4.2 redo日志写入`log buffer`的过程

4.2.1、整体流程

在这里插入图片描述

4.2.2、源码解析

1、由于redo日志写入log buffer中要先进行事务的提交，因此首先会调用mtr_t::commit()函数。

/** Commit a mini-transaction. */
void
mtr_t::commit()
{
   ut_ad(is_active());
   ut_ad(!is_inside_ibuf());
   ut_ad(m_impl.m_magic_n == MTR_MAGIC_N);
   m_impl.m_state = MTR_STATE_COMMITTING;

   /* This is a dirty read, for debugging. */
   ut_ad(!recv_no_log_write);

   Command	cmd(this);

   if (m_impl.m_modifications
       && (m_impl.m_n_log_recs > 0
   	|| m_impl.m_log_mode == MTR_LOG_NO_REDO)) {

   	ut_ad(!srv_read_only_mode
   	      || m_impl.m_log_mode == MTR_LOG_NO_REDO);

   	cmd.execute();
   } else {
   	cmd.release_all();
   	cmd.release_resources();
   }
}

（1）断言检查

	ut_ad(is_active());  // 确保当前事务是活跃的
	ut_ad(!is_inside_ibuf());  // 确保事务不在插入缓冲区内部执行
	ut_ad(m_impl.m_magic_n == MTR_MAGIC_N);  // 验证事务内部结构的完整性
	m_impl.m_state = MTR_STATE_COMMITTING;   // 将事务状态设置为正在提交

	ut_ad(!recv_no_log_write);  // 确保没有设置禁止日志写入的标志

（2）创建命令对象

	Command	cmd(this);

（3）根据条件执行或释放资源

	if (m_impl.m_modifications
	    && (m_impl.m_n_log_recs > 0
		|| m_impl.m_log_mode == MTR_LOG_NO_REDO)) {

		ut_ad(!srv_read_only_mode
		      || m_impl.m_log_mode == MTR_LOG_NO_REDO);

		cmd.execute();
	} else {
		cmd.release_all();
		cmd.release_resources();
	}

判断条件：事务有修改且要么有日志记录，要么设置为不重做日志模式；

确保不在只读模式下，或者日志模式是不重做；

调用写入redo日志记录的函数execute()；

如果没有修改或不需要持久化日志记录，则释放所有锁和资源。

2、在mtr_t::commit中调用execute()函数执行一系列与事务相关的操作，包括写入重做日志记录、将脏页添加到刷新列表，并释放相关资源。

**存储数据**
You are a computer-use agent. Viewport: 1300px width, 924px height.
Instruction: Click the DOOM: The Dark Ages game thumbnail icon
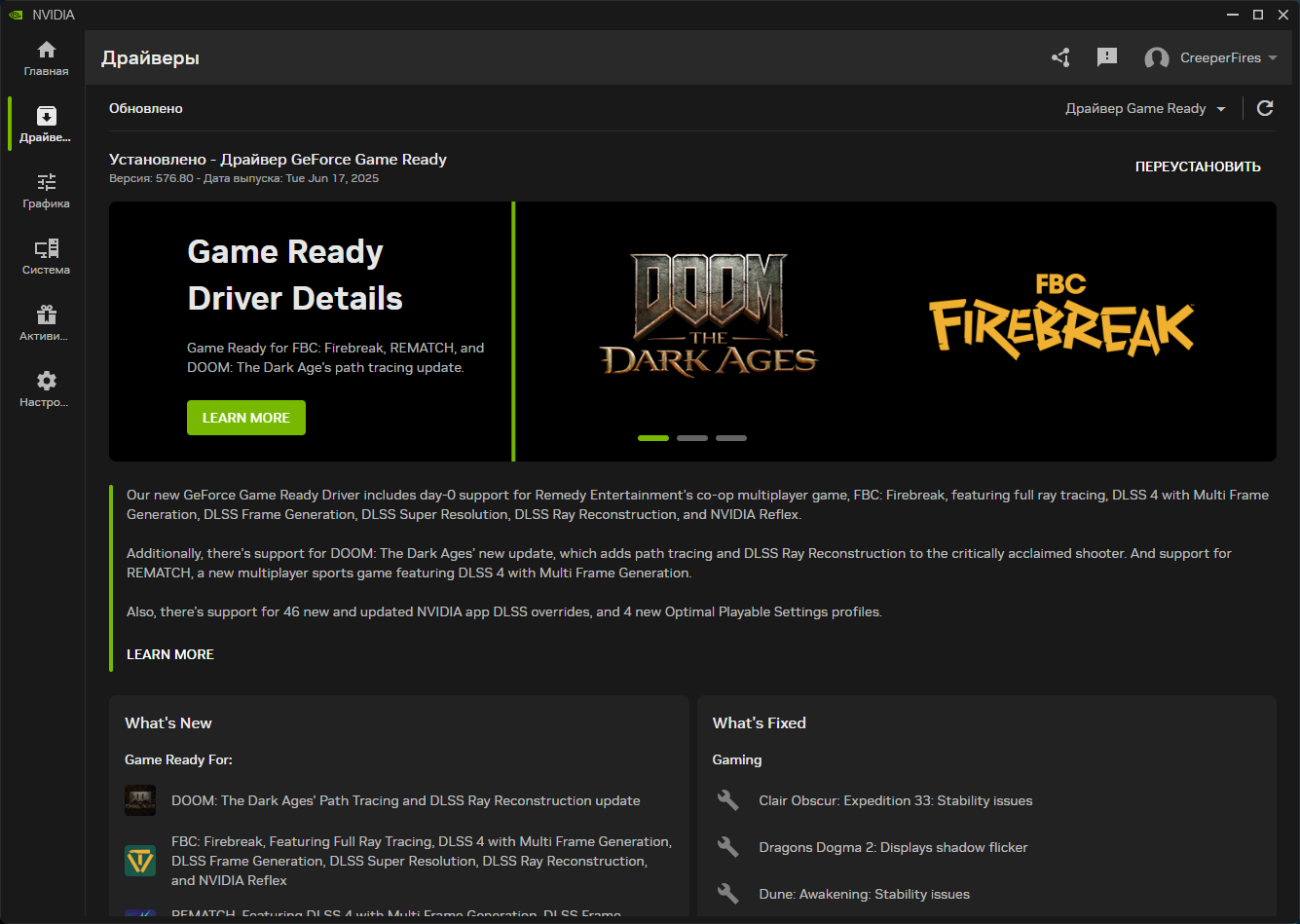coord(140,800)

**给定题目 1**
在讲redo日志写入log buffer的选定文本中，如果事务没有修改或不需要持久化日志记录，mtr_t::commit()会做什么？
**给定题目 2**
请从讲redo日志写入log buffer的选定文本最后一句之后接着续写。

**书面回答 1**
它会调用cmd.release_all()和cmd.release_resources()，释放所有锁和资源。

**书面回答 2**
/** Write the redo log record, add dirty pages to the flush list and release
the resources. */
void mtr_t::Command::execute() {
  ut_ad(m_impl->m_log_mode != MTR_LOG_NONE);

  if (const ulint len = prepare_write()) {
    finish_write(len);
  }

  if (m_impl->m_made_dirty) {
    log_flush_order_mutex_enter();
  }

  /* It is now safe to release the log mutex because the
  flush_order mutex will ensure that we are the first one
  to insert into the flush list. */
  log_mutex_exit();

  m_impl->m_mtr->m_commit_lsn = m_end_lsn;

  release_blocks();

  if (m_impl->m_made_dirty) {
    log_flush_order_mutex_exit();
  }

  release_all();

  release_resources();
}

（1）检查前置条件

ut_ad(m_impl->m_log_mode != MTR_LOG_NONE);

使用ut_ad调试宏，用于在开发过程中捕获逻辑错误。

这里用于检查日志模式是否是MTR_LOG_NONE，确保在尝试写入日志之前，日志模式是有效的。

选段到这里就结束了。